Alter Road is the real and symbolic dividing line between the city of Detroit and the suburb of Grosse Pointe.  The division between the city and urban enclave is extreme in terms of, but not limited to: race, crime, housing, city services and education. Poor, black Americans on one side. Wealthier, today, mostly white Americans on the other. At Grosse Pointe High School, Dr. King said “Almost forty percent of the Negro families of America live in substandard housing conditions. In this other America, thousands of young people are deprived of an opportunity to get an adequate education.” He spoke of historic lack of land ownership, unemployment and social opportunity in “The other America”; American communities that are segregated by race. A recent increase in black Americans buying property in Grosse Pointe, once unthinkable, does not negate demographics that describe the divide between these two communities.

The reader / viewer is invited to view and interpret the educational and interactive platforms throughout this website, to learn about the divide and explore the photographic and empirical evidence. Was Dr. King correct in his predictions? Statistics are always arguable but this divide is proven physically and visually. Not limited to the contrasting employment and educational opportunities, or the inconsistency of society to equally promote the health and welfare of the two neighborhoods, the landscape is further broken as the photography and interactive displays document.

# [DATA]
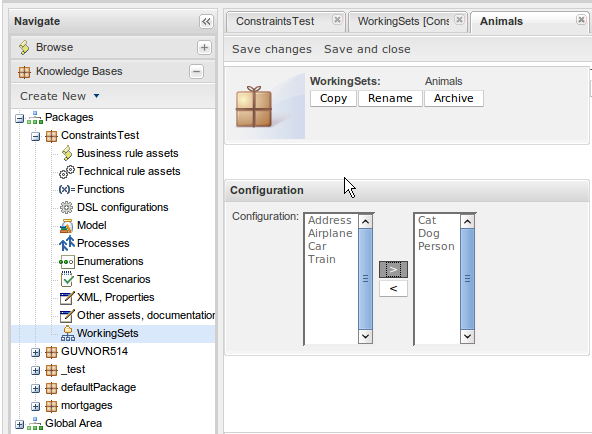Viewport: 592px width, 434px height.
Task: Open the Model icon in the tree
Action: pyautogui.click(x=66, y=226)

# [REQUIRED TASKS]
[1] Copy out the part of the Alter Road text starting with "The reader /" and going on through "interactive displays document.".
[2] Pick up the Alter Road text after its last sentence and keep writing it.

# [OUTPUTS]
[1]
The reader / viewer is invited to view and interpret the educational and interactive platforms throughout this website, to learn about the divide and explore the photographic and empirical evidence. Was Dr. King correct in his predictions? Statistics are always arguable but this divide is proven physically and visually. Not limited to the contrasting employment and educational opportunities, or the inconsistency of society to equally promote the health and welfare of the two neighborhoods, the landscape is further broken as the photography and interactive displays document.

[2]
Originally, there were no constructed, physical barriers preventing residents from socializing or entering shopping and restaurant areas. Originally, it was just psychological and socially constituted divisions, kept the communities segregated. Since the 1980s, physical barriers have been erected by Grosse Pointe’s city planning department to further isolate the suburb in protection from Detroiters. Of the twelve streets that cross Alter Road, connecting Detroit to Grosse Pointe, four have been physically blocked off, three are without direct access into Detroit. Two are one way streets, two run adjacent to the front and rear of the main police station, and the last remaining street is now a roundabout which firetrucks and ambulances can not transverse. As is evident, the city is further attempting to close this street entirely. A continuing physical and psychological segregation at the Alter Road border has been quietly but efficiently implemented.

Over the past years, Katherine has devoted equal time in both communities which straddle Alter Road, creating an extensive archive which includes audio, visual & textual observational material. In addition, through creating charts, graphs and maps, she studies this evolution of "The Other America" at the Alter Road Border.